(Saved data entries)
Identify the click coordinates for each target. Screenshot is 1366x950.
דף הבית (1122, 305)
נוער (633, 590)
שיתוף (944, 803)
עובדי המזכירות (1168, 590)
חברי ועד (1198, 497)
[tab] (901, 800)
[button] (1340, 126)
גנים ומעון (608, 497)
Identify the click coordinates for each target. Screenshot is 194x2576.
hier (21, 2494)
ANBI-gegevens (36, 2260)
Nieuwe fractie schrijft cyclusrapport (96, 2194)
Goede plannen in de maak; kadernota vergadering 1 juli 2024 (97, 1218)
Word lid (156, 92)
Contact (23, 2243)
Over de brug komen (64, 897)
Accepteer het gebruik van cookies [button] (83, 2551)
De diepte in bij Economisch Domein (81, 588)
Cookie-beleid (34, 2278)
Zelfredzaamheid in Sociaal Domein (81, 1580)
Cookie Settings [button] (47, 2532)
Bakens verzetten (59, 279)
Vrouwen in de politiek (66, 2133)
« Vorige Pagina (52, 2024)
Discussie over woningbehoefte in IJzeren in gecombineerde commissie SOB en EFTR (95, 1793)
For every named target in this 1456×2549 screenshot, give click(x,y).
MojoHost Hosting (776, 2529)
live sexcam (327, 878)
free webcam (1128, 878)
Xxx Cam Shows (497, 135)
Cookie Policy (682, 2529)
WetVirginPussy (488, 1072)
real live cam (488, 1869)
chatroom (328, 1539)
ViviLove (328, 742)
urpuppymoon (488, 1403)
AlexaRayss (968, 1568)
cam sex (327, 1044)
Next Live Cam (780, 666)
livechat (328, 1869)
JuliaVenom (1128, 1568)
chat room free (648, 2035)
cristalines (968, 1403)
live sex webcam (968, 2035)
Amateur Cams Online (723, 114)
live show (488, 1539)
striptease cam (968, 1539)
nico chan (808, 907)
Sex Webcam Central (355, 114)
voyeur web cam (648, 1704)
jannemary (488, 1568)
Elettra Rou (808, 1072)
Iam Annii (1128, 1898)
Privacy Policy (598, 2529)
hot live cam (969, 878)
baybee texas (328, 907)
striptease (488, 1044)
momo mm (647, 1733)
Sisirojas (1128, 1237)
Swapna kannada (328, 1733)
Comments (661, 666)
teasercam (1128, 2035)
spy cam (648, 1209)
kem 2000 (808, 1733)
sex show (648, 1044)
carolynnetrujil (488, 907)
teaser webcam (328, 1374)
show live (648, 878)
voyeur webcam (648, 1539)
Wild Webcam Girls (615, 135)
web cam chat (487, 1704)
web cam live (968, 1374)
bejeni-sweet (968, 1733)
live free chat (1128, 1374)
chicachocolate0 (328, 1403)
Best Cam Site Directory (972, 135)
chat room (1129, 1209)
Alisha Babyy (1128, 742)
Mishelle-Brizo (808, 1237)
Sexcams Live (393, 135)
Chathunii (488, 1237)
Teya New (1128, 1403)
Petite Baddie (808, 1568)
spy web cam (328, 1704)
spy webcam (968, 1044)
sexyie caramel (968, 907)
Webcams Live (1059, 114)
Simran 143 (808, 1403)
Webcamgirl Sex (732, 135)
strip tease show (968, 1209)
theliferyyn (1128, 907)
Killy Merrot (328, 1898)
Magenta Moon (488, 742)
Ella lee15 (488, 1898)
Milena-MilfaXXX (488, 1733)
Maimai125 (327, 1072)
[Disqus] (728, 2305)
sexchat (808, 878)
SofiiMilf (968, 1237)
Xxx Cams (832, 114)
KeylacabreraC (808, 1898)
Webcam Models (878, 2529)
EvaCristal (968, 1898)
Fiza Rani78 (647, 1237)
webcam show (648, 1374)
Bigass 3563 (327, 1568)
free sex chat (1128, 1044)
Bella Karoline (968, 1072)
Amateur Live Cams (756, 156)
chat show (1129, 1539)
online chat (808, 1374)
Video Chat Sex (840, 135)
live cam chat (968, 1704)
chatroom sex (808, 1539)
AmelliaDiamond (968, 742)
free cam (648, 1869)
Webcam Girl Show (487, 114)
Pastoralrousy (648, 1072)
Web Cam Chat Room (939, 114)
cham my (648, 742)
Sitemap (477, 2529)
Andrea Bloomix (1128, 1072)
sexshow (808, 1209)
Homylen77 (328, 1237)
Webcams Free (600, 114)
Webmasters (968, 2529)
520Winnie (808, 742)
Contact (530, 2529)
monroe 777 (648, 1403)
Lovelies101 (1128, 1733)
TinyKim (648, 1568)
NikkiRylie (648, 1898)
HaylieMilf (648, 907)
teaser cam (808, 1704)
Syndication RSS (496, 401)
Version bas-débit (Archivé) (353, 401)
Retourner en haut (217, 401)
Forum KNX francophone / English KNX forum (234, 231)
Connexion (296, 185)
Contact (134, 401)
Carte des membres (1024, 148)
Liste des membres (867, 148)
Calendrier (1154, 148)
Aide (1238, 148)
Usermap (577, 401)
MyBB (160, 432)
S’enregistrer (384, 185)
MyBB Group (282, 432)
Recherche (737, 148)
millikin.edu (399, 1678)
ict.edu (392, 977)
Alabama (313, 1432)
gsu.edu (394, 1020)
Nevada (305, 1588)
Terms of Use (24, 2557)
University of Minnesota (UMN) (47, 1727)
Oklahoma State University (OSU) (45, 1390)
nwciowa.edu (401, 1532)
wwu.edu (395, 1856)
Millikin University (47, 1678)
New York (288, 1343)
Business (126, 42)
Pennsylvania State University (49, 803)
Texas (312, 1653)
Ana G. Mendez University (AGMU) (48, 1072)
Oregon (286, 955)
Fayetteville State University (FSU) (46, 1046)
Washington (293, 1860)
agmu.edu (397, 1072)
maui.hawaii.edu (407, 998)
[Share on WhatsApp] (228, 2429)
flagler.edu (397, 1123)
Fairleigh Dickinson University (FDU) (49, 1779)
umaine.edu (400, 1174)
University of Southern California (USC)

WHAT TO WORK ON: The whole of the data is to be copied out word for word.

SOLUTION TO THIS PROBLEM:
Identify the click coordinates for each target. Screenshot is 1366x950.
דף הבית (1122, 305)
נוער (633, 590)
שיתוף (944, 803)
עובדי המזכירות (1168, 590)
חברי ועד (1198, 497)
[tab] (901, 800)
[button] (1340, 126)
גנים ומעון (608, 497)
Identify the click coordinates for each target. Screenshot is 194x2576.
hier (21, 2494)
ANBI-gegevens (36, 2260)
Nieuwe fractie schrijft cyclusrapport (96, 2194)
Goede plannen in de maak; kadernota vergadering 1 juli 2024 (97, 1218)
Word lid (156, 92)
Contact (23, 2243)
Over de brug komen (64, 897)
Accepteer het gebruik van cookies [button] (83, 2551)
De diepte in bij Economisch Domein (81, 588)
Cookie-beleid (34, 2278)
Zelfredzaamheid in Sociaal Domein (81, 1580)
Cookie Settings [button] (47, 2532)
Bakens verzetten (59, 279)
Vrouwen in de politiek (66, 2133)
« Vorige Pagina (52, 2024)
Discussie over woningbehoefte in IJzeren in gecombineerde commissie SOB en EFTR (95, 1793)
For every named target in this 1456×2549 screenshot, give click(x,y).
MojoHost Hosting (776, 2529)
live sexcam (327, 878)
free webcam (1128, 878)
Xxx Cam Shows (497, 135)
Cookie Policy (682, 2529)
WetVirginPussy (488, 1072)
real live cam (488, 1869)
chatroom (328, 1539)
ViviLove (328, 742)
urpuppymoon (488, 1403)
AlexaRayss (968, 1568)
cam sex (327, 1044)
Next Live Cam (780, 666)
livechat (328, 1869)
JuliaVenom (1128, 1568)
chat room free (648, 2035)
cristalines (968, 1403)
live sex webcam (968, 2035)
Amateur Cams Online (723, 114)
live show (488, 1539)
striptease cam (968, 1539)
nico chan (808, 907)
Sex Webcam Central (355, 114)
voyeur web cam (648, 1704)
jannemary (488, 1568)
Elettra Rou (808, 1072)
Iam Annii (1128, 1898)
Privacy Policy (598, 2529)
hot live cam (969, 878)
baybee texas (328, 907)
striptease (488, 1044)
momo mm (647, 1733)
Sisirojas (1128, 1237)
Swapna kannada (328, 1733)
Comments (661, 666)
teasercam (1128, 2035)
spy cam (648, 1209)
kem 2000 (808, 1733)
sex show (648, 1044)
carolynnetrujil (488, 907)
teaser webcam (328, 1374)
show live (648, 878)
voyeur webcam (648, 1539)
Wild Webcam Girls (615, 135)
web cam chat (487, 1704)
web cam live (968, 1374)
bejeni-sweet (968, 1733)
live free chat (1128, 1374)
chicachocolate0 (328, 1403)
Best Cam Site Directory (972, 135)
chat room (1129, 1209)
Alisha Babyy (1128, 742)
Mishelle-Brizo (808, 1237)
Sexcams Live (393, 135)
Chathunii (488, 1237)
Teya New (1128, 1403)
Petite Baddie (808, 1568)
spy web cam (328, 1704)
spy webcam (968, 1044)
sexyie caramel (968, 907)
Webcams Live (1059, 114)
Simran 143 (808, 1403)
Webcamgirl Sex (732, 135)
strip tease show (968, 1209)
theliferyyn (1128, 907)
Killy Merrot (328, 1898)
Magenta Moon (488, 742)
Ella lee15 (488, 1898)
Milena-MilfaXXX (488, 1733)
Maimai125 (327, 1072)
[Disqus] (728, 2305)
sexchat (808, 878)
SofiiMilf (968, 1237)
Xxx Cams (832, 114)
KeylacabreraC (808, 1898)
Webcam Models (878, 2529)
EvaCristal (968, 1898)
Fiza Rani78 (647, 1237)
webcam show (648, 1374)
Bigass 3563 (327, 1568)
free sex chat (1128, 1044)
Bella Karoline (968, 1072)
Amateur Live Cams (756, 156)
chat show (1129, 1539)
online chat (808, 1374)
Video Chat Sex (840, 135)
live cam chat (968, 1704)
chatroom sex (808, 1539)
AmelliaDiamond (968, 742)
free cam (648, 1869)
Webcam Girl Show (487, 114)
Pastoralrousy (648, 1072)
Web Cam Chat Room (939, 114)
cham my (648, 742)
Sitemap (477, 2529)
Andrea Bloomix (1128, 1072)
sexshow (808, 1209)
Homylen77 (328, 1237)
Webcams Free (600, 114)
Webmasters (968, 2529)
520Winnie (808, 742)
Contact (530, 2529)
monroe 777 (648, 1403)
Lovelies101 (1128, 1733)
TinyKim (648, 1568)
NikkiRylie (648, 1898)
HaylieMilf (648, 907)
teaser cam (808, 1704)
Syndication RSS (496, 401)
Version bas-débit (Archivé) (353, 401)
Retourner en haut (217, 401)
Forum KNX francophone / English KNX forum (234, 231)
Connexion (296, 185)
Contact (134, 401)
Carte des membres (1024, 148)
Liste des membres (867, 148)
Calendrier (1154, 148)
Aide (1238, 148)
Usermap (577, 401)
MyBB (160, 432)
S’enregistrer (384, 185)
MyBB Group (282, 432)
Recherche (737, 148)
millikin.edu (399, 1678)
ict.edu (392, 977)
Alabama (313, 1432)
gsu.edu (394, 1020)
Nevada (305, 1588)
Terms of Use (24, 2557)
University of Minnesota (UMN) (47, 1727)
Oklahoma State University (OSU) (45, 1390)
nwciowa.edu (401, 1532)
wwu.edu (395, 1856)
Millikin University (47, 1678)
New York (288, 1343)
Business (126, 42)
Pennsylvania State University (49, 803)
Texas (312, 1653)
Ana G. Mendez University (AGMU) (48, 1072)
Oregon (286, 955)
Fayetteville State University (FSU) (46, 1046)
Washington (293, 1860)
agmu.edu (397, 1072)
maui.hawaii.edu (407, 998)
[Share on WhatsApp] (228, 2429)
flagler.edu (397, 1123)
Fairleigh Dickinson University (FDU) (49, 1779)
umaine.edu (400, 1174)
University of Southern California (USC)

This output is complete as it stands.